Output each line of the data word for word, from the first through the line that holds "is (1221, 760).", and leave off whatever follows.
══════════════════════════════
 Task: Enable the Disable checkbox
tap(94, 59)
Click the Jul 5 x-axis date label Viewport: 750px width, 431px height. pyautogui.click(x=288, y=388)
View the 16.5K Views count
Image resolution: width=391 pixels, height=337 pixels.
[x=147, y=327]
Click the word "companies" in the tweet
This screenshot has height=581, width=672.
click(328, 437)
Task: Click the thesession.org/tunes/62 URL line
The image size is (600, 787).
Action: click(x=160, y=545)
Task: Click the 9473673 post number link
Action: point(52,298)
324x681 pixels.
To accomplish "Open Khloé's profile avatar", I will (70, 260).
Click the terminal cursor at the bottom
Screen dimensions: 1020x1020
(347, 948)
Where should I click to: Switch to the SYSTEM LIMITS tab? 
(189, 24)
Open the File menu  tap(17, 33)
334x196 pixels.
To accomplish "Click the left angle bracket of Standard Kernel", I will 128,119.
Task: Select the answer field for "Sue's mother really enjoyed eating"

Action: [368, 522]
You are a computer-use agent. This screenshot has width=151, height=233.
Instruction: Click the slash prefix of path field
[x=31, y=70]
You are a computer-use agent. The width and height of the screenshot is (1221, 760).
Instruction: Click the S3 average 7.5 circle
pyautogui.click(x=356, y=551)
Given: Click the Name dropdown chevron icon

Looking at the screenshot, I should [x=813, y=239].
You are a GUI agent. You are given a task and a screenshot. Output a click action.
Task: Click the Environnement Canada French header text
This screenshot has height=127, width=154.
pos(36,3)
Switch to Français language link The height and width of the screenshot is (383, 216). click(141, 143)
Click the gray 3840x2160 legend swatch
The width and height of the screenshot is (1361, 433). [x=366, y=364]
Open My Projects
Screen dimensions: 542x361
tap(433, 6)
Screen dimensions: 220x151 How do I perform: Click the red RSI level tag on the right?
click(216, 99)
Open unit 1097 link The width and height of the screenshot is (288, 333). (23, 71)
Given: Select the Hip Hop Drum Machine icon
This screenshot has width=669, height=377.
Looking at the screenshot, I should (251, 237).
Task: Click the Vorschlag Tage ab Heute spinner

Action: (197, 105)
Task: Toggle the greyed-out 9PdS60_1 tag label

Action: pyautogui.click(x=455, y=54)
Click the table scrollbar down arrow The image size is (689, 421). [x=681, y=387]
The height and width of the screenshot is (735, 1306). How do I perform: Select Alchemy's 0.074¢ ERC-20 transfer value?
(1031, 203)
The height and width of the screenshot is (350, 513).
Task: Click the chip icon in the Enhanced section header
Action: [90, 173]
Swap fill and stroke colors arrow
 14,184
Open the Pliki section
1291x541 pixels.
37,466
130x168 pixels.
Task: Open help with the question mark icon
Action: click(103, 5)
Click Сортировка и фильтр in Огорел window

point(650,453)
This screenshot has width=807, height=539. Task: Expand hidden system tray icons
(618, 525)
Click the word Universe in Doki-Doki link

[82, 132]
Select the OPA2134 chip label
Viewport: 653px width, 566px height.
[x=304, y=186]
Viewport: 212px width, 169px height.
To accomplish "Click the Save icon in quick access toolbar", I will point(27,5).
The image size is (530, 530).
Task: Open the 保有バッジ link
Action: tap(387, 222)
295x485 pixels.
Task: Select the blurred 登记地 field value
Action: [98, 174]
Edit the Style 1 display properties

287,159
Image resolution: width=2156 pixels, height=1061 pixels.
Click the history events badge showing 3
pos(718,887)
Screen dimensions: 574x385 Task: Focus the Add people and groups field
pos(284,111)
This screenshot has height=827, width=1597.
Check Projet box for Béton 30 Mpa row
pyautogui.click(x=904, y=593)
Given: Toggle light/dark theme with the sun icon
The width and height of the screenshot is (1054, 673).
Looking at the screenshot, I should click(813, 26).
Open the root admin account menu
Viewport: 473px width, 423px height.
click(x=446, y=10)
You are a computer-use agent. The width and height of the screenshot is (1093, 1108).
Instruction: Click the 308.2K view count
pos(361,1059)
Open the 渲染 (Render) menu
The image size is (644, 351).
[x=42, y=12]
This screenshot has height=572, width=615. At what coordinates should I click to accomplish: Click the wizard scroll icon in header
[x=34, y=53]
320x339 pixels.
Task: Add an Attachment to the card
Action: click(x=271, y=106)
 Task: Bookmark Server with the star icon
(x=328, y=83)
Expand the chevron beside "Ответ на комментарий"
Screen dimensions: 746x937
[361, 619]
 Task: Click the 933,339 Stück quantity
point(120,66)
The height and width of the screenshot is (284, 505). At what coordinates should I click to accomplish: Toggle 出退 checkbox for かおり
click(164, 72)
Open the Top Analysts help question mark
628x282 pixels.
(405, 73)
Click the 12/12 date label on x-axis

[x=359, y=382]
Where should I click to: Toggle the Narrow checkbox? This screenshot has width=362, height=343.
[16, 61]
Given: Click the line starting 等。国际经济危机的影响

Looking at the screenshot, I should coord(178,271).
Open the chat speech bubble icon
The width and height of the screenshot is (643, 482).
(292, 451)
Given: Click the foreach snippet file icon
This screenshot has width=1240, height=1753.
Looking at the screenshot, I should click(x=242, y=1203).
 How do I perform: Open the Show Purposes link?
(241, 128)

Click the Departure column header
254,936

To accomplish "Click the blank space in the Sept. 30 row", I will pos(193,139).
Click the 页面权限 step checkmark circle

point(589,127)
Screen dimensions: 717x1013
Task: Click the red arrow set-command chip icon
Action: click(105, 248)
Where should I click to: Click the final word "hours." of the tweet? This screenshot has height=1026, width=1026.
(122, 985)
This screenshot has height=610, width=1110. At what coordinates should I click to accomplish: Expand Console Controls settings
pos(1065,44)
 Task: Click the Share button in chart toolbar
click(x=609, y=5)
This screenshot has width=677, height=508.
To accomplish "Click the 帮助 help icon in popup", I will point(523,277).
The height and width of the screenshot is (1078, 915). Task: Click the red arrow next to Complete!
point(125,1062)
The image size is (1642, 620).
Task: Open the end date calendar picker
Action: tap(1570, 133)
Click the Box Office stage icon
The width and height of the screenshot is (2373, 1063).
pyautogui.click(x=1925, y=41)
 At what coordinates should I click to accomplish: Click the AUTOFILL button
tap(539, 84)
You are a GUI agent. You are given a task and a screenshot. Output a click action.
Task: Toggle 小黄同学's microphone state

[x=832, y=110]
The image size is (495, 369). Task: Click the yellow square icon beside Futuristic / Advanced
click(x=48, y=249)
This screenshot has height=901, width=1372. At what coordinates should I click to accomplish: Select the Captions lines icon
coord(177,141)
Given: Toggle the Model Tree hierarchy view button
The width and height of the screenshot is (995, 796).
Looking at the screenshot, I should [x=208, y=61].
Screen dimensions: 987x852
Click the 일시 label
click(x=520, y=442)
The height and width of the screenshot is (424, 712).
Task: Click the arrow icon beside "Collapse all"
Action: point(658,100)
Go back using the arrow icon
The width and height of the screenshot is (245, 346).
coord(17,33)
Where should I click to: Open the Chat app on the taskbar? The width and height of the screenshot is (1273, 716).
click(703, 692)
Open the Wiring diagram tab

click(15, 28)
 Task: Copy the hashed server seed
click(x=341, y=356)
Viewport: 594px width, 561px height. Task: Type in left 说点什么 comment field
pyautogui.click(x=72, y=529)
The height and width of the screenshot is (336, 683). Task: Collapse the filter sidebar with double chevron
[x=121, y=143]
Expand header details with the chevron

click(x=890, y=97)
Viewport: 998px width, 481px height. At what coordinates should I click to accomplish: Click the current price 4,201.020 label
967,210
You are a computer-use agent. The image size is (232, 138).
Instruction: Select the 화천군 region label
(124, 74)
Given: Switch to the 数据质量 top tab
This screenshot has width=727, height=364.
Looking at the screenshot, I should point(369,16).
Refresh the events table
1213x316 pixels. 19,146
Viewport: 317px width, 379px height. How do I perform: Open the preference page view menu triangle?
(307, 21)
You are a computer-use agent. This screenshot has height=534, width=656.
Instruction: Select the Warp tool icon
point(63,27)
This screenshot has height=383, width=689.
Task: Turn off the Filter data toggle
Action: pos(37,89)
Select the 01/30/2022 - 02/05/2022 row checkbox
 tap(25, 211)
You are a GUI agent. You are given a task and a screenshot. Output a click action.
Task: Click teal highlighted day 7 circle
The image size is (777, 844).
══════════════════════════════
▸ **Answer section**:
 Task: Enable the Disable checkbox
tap(94, 59)
Click the Jul 5 x-axis date label Viewport: 750px width, 431px height. pyautogui.click(x=288, y=388)
View the 16.5K Views count
Image resolution: width=391 pixels, height=337 pixels.
[x=147, y=327]
Click the word "companies" in the tweet
This screenshot has height=581, width=672.
click(328, 437)
Task: Click the thesession.org/tunes/62 URL line
The image size is (600, 787).
Action: click(x=160, y=545)
Task: Click the 9473673 post number link
Action: point(52,298)
324x681 pixels.
To accomplish "Open Khloé's profile avatar", I will (70, 260).
Click the terminal cursor at the bottom
Screen dimensions: 1020x1020
(347, 948)
Where should I click to: Switch to the SYSTEM LIMITS tab? 
(189, 24)
Open the File menu  tap(17, 33)
334x196 pixels.
To accomplish "Click the left angle bracket of Standard Kernel", I will 128,119.
Task: Select the answer field for "Sue's mother really enjoyed eating"

Action: [368, 522]
You are a computer-use agent. This screenshot has width=151, height=233.
Instruction: Click the slash prefix of path field
[x=31, y=70]
You are a computer-use agent. The width and height of the screenshot is (1221, 760).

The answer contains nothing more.